De todas as histórias, o tal obelisco foi o que mais aguçou a atenção do soldado. Marcos não se deu conta das duas horas que passou ao lado do carrinho de madeira, o mesmo que deveria revistar para localizar mercadorias proibidas. Naquele estágio ele já confiara totalmente no velho manco e não pretendia perder tempo revirando suas tralhas inúteis. Ao invés disso divagava ao som da voz grasnada do ancião, que jurava ter visto um obelisco de perto e até tocado nas suas paredes de pedra.
 
O Domo jamais citara os obeliscos nos noticiários ou em suas propagandas.
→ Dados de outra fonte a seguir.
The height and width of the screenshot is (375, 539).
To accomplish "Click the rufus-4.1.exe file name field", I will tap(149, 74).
O assunto que rolava entre os soldados era de que muitas embarcações aéreas já tombaram ao se depararem com um obelisco, como se a estrutura tivesse algum tipo de impulso eletromagnético que desativava por completo qualquer veículo elétrico ou mecânico. Não se sabia a distância exata e nem se poderia prever a aproximação, pois estas colossais torres ficam ocultas por uma tempestade de nuvens que impede até mesmo os satélites do Domo de traçar com exatidão sua geolocalização. Se aproximar por terra é praticamente impossível, pois elas costumam ficar no epicentro das cepas vermelhas e negras do Emaranhado e nenhum homem consegue sair vivo de lá.
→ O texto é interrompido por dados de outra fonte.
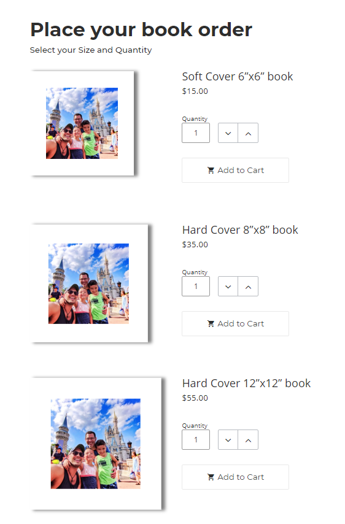Open the Hard Cover 8"x8" book preview image

[x=90, y=283]

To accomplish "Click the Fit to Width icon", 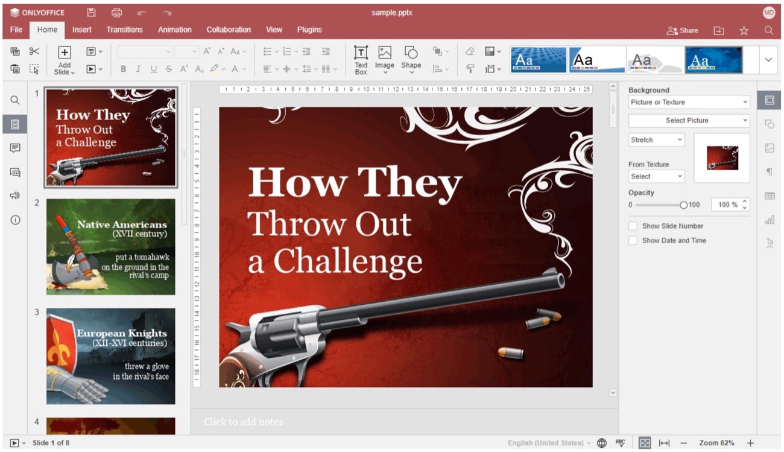I will 664,443.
Mais uma curva acentuada e um tremor intenso se faz no quadricóptero.
– Estamos nos aproximando!
Diz o copiloto em tom de excitação.
– Fazendo contato visual com o objeto.
Um frio no umbigo e um formigamento nas mãos fizeram-se de imediato quando Marcos ouvira o copiloto. Seus olhos se apertaram e com a testa franzida ele tenta buscar algum sinal visual em meio à névoa que se aproximava. Em pouco tempo as frondosas copas das árvores não podiam mais serem vistas e uma fina chuva começou a salpicar seu rosto.
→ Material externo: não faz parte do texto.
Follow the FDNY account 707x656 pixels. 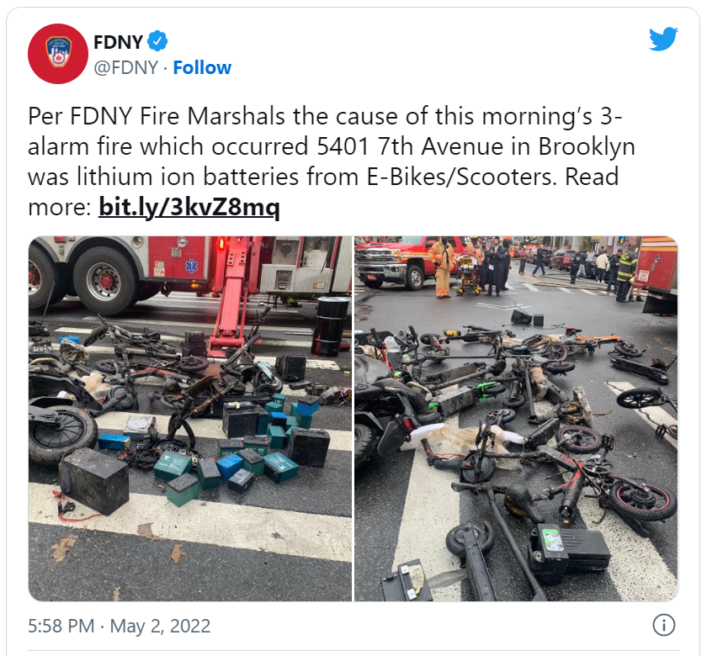pos(202,67)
– Eles não sabem! Eles não sabem! Eles não sabem de nada!
Marcos pula em direção ao sargento Jules e segurando seu colete com força, grita desesperadamente, deixando o homem estupefato e sem reação imediata.
– Você acha que sabe muito e que tem informações privilegiadas? Mas na verdade você não sabe nada! NADA! Nós vamos morrer aqui! Nos mandaram para morrer, porra!
– Recomponha-se homem! O que está fazendo? Por acaso está louco? Volte já para o seu posto antes que eu te meta uma bala para que não coloque a vida da guarnição em perigo!
Marcos retorna à sua posição inicial, se agarra novamente no batente e tenta se acalmar em silêncio. Seus olhos vivenciam um tremor desenfreado, que denuncia o medo a quem puder fitá-los. Por isso esconde seu olhar e suas lágrimas mirando o horizonte vazio onde nem as copas das árvores e nem a luz do sol conseguem aparecer.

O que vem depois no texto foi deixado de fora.